▶ **PROVIDED TEXT**:
================================

The Apprentice Episode 1 – the circus comes to town

After she’s got over an ear-bending from the owners of The Dragons’ franchise elsewhere on the Beeb, for plagiarising their format, the Producer of the Apprentice must be spitting blood. Doesn’t the Good Lord! Sugarlump get it yet? We schadenfreudians, devoted, long-serving crew of the Apprentice-Ship, know as Little Al should by now, that entertainment-wise the MG’s (Mouthy Gits) always give better value than the UMOA’s (Up-My-Own-Arsers). In that expression just made for the show – it was a no-brainer. Li’l Al how could you! And poor old ‘Roll-With-The-Punches’ Ed Hunter got chopped off at his already disturbingly, to him, low-flying knees before he’d even warmed up. Came up short as we might say. Bad thinking too m’lord: here was the perfect candidate to stand next to you in the photoshoots without lowering the angle. As decisions go – this was pretty short-sighted I’d say. Oh God – Shortism’s a bit like the ‘don’t think about a pink elephant’ psychological game.

It really is most frustrating: Li’l Ed promised to be a real prospect to be measured against the giants of the past; Stuey Baggs-I-First or Bigmouth Ben I-Went-To-Sandhurst Clarke. But even these two past stars in Galaxy Apprentice did manage to convey their obnoxiousness in complete sentences. I can understand that Li’l Al got frustrated trying to construct a meaningful utterance from the sparse, single-word clues Hunter Ed offered him. But what potential this double act had: in a dialogue reminiscent of the classic Two Ronnies Mastermind sketch where Corbett’s answers matched the question before, not the one just asked; Little Game Hunter’s Delphic non-sequiturs had the nation and Li’l Al struggling to get even an inkling of what the f**k he was trying to say.

I’m surprised Al was surprised that Accountant Ed couldn’t add up: I shared a flat a few years back with a succession of accountants and not one of them could score a game of darts. As life-skills go, pretty indispensible I’d say. In fact the clue to unlocking the code of Ed’s twitspeak was simple: just imagine that every question he was asked was prefaced with “as you’re a boring, weedy accountant……” Then “broke the mould” “it’s all there” et al make perfect sense. Realising perhaps that he’d made a bum decision, Al tossed Ed a bone of comfort at the end saying he really shouldn’t feel bad about being an accountant. He could have added, but didn’t, that it could have been worse, he might have become an Actuary i.e. someone who finds Accountancy too exciting.

Sorry to go on about it but I think we have been denied one of the great MG’s: I mean “is this an orange?” and “when I was producing, that was production” promised so much. And it’s astonishing Al didn’t appreciate Ed’s penetrating business insight that the dazzling light of his entrepreneurship was fatally handicapped by his being not just the youngest, but the shortest. RIP ED.

================================

▶ **TASK A**:
List every remark of Ed Hunter's that the Apprentice review quotes.

================================

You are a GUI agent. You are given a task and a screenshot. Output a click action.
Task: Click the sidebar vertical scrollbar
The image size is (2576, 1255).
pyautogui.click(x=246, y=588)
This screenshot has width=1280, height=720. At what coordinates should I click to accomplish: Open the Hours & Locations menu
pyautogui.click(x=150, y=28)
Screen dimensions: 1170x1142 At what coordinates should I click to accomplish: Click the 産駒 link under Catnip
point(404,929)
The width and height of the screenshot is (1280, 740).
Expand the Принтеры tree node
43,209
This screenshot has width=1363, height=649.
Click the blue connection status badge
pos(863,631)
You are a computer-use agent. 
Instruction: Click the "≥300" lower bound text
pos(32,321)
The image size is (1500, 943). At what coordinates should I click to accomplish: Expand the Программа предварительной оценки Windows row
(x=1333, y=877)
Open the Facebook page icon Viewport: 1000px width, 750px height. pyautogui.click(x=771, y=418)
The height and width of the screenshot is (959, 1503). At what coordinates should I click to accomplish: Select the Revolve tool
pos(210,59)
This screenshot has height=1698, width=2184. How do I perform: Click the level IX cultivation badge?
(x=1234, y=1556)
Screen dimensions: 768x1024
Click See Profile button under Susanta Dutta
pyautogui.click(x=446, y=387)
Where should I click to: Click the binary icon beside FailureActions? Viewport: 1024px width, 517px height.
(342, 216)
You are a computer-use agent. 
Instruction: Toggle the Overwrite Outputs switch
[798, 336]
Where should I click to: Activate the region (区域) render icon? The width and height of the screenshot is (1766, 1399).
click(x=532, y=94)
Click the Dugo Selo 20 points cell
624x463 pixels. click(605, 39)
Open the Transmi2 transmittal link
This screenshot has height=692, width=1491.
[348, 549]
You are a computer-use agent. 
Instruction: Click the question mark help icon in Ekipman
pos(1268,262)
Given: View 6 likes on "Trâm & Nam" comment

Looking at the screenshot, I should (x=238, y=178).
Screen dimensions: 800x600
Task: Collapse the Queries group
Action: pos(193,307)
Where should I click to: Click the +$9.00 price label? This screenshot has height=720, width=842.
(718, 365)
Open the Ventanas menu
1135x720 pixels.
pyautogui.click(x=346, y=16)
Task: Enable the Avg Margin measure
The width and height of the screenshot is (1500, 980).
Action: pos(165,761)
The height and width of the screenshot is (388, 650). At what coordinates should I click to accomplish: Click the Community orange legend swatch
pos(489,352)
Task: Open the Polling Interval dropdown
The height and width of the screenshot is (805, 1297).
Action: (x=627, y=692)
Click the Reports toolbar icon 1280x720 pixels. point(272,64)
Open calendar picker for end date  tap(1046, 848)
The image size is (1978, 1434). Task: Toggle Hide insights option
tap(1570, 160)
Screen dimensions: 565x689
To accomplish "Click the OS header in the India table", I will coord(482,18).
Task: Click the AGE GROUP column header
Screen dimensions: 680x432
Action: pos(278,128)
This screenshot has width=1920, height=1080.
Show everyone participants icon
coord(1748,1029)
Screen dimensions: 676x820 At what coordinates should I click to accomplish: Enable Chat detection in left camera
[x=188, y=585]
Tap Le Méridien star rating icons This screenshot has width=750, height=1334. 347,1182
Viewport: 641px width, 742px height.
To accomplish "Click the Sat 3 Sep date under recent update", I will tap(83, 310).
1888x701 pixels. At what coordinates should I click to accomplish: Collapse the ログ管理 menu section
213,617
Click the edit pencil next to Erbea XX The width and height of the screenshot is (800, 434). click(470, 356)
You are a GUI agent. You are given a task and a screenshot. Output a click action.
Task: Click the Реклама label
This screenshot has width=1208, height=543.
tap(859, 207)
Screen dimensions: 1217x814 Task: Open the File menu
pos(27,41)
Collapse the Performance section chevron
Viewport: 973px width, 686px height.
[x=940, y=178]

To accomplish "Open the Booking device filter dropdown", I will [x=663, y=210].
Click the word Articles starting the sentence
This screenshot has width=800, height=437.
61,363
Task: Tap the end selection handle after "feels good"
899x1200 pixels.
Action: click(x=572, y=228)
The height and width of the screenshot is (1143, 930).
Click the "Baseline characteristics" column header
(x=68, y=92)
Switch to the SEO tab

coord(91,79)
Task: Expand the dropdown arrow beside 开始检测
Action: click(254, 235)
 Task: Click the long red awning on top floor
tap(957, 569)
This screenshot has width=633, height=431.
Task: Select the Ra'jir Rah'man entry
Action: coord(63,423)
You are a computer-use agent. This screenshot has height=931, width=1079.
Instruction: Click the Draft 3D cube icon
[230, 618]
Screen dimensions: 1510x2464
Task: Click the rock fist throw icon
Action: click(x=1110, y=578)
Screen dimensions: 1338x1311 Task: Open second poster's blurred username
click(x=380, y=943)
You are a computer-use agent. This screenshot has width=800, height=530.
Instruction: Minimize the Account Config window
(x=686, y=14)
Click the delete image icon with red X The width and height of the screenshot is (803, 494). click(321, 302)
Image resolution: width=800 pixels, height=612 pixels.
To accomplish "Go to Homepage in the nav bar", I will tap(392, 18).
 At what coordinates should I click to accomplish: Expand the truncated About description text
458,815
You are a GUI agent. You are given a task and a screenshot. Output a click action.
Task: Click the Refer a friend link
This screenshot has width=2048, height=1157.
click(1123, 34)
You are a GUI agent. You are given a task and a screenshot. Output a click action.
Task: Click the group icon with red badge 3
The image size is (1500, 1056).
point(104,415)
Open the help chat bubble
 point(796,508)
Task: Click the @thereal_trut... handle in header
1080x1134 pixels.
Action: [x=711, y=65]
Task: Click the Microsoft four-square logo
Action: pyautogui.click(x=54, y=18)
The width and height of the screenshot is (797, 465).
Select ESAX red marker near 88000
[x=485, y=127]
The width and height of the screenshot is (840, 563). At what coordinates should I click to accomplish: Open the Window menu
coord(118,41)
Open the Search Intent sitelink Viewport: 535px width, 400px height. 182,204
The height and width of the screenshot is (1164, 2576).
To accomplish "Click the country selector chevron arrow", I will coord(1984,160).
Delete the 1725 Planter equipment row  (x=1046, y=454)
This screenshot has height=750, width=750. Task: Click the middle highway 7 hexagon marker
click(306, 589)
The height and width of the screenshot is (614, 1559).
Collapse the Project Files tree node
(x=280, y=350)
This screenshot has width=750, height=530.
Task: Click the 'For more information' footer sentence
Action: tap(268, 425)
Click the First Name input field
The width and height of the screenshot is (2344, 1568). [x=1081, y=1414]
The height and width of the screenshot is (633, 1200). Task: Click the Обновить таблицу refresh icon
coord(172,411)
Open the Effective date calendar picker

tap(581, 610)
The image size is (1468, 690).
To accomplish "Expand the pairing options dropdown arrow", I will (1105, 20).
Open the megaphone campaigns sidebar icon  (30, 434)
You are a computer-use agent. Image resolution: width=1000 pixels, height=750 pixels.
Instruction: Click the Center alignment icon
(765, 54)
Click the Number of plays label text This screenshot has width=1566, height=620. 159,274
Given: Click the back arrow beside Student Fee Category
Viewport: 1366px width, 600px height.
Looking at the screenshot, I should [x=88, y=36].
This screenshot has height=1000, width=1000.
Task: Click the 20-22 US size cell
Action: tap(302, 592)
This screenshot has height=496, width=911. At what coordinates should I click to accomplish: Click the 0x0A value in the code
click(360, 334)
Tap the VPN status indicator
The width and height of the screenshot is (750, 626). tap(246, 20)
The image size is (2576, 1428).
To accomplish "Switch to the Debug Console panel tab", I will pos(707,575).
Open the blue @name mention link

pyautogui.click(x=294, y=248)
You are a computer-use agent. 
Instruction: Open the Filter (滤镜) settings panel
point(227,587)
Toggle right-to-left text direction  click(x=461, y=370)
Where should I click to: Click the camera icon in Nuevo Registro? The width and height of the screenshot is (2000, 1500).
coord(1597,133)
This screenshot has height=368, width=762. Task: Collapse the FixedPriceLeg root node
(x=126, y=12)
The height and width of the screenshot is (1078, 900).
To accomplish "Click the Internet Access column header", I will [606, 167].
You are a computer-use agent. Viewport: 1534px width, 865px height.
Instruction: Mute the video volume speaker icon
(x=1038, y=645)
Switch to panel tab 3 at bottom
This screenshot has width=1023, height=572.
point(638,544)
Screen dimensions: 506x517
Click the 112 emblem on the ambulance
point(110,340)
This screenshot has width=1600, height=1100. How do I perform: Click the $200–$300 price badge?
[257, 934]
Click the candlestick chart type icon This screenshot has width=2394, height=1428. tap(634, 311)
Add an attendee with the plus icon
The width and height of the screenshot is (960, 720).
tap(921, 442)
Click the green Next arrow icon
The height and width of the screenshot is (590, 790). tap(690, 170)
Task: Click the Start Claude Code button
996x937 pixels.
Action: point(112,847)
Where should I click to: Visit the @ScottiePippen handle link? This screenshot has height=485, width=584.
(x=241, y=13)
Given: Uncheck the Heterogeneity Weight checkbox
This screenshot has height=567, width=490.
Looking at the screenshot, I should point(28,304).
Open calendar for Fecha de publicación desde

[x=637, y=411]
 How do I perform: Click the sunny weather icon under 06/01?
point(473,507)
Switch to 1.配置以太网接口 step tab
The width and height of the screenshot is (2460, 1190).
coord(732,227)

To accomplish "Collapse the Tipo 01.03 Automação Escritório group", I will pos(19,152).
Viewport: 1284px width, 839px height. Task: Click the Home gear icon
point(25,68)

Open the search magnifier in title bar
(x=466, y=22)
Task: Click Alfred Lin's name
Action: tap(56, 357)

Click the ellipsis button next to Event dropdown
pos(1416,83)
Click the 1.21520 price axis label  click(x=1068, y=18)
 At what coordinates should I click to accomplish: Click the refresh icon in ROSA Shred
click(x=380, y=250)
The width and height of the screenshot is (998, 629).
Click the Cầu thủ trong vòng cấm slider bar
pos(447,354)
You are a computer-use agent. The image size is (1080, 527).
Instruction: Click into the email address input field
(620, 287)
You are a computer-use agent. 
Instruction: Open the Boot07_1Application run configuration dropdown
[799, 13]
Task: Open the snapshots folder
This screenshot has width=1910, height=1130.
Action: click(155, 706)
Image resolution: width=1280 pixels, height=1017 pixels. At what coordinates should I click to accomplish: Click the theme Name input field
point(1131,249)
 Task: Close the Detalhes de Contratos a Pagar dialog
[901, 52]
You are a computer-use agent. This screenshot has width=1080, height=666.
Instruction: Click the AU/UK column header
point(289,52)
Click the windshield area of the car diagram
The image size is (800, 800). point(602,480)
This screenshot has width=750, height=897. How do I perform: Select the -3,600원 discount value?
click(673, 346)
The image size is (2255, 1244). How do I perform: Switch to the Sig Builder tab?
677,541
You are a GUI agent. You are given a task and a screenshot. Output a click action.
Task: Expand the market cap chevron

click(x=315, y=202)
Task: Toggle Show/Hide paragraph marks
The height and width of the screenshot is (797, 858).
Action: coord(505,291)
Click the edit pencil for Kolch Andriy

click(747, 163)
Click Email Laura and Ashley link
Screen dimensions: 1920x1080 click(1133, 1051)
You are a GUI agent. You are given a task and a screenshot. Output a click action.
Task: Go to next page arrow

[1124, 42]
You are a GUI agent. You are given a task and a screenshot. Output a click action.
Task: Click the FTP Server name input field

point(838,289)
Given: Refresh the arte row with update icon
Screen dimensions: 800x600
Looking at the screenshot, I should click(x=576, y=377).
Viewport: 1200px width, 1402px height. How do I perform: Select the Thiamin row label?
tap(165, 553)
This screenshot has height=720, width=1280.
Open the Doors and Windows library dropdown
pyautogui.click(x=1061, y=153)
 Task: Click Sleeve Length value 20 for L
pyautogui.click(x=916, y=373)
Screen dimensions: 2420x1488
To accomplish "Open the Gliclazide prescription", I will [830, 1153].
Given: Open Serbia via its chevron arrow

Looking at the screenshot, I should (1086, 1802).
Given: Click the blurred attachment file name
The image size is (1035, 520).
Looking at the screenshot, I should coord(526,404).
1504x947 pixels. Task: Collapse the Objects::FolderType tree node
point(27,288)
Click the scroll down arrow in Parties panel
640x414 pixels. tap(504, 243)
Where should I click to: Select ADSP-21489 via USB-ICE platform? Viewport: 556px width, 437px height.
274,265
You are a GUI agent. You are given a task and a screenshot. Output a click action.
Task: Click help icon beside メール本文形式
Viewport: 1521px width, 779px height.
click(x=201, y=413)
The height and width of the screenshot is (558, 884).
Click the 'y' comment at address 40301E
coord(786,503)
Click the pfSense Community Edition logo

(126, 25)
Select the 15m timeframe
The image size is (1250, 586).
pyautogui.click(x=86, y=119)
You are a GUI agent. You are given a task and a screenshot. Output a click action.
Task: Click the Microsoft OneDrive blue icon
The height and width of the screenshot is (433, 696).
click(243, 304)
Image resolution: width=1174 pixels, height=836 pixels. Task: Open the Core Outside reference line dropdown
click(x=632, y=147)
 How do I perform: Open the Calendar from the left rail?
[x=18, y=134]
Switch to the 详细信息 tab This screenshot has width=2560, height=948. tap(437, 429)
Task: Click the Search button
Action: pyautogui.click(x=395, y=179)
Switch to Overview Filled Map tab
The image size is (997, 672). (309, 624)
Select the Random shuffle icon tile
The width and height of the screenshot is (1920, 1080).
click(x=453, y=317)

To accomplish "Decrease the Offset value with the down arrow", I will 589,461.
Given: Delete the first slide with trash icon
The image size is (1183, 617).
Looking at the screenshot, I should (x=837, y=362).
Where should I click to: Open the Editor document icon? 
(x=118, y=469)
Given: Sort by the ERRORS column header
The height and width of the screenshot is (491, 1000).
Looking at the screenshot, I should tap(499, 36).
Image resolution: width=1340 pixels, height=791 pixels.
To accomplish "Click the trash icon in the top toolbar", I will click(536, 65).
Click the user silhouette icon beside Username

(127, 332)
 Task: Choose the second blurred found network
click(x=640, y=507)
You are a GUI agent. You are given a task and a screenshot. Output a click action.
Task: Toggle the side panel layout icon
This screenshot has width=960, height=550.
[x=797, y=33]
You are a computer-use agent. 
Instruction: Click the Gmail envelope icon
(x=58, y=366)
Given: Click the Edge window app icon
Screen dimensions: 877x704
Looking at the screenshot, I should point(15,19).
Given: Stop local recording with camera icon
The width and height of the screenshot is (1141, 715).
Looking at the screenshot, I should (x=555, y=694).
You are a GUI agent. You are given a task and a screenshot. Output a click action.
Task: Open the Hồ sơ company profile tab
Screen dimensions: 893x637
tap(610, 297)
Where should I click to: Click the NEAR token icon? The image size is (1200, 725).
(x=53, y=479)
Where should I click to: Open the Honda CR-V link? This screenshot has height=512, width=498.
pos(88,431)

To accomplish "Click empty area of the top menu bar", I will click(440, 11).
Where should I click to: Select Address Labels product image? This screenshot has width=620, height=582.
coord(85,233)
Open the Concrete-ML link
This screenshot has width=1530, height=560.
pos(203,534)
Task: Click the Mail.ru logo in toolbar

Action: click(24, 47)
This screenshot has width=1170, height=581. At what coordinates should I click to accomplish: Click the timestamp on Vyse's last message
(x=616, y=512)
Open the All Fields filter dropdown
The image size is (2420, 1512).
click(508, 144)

================================

▶ **TASK B**:
Show each line of the rows above that contains the word "area".

▶ **TASK SOLUTION A**:
- "broke the mould"
- "it's all there"
- "is this an orange?"
- "when I was producing, that was production"

▶ **TASK SOLUTION B**:
Click the windshield area of the car diagram
To accomplish "Click empty area of the top menu bar", I will click(440, 11).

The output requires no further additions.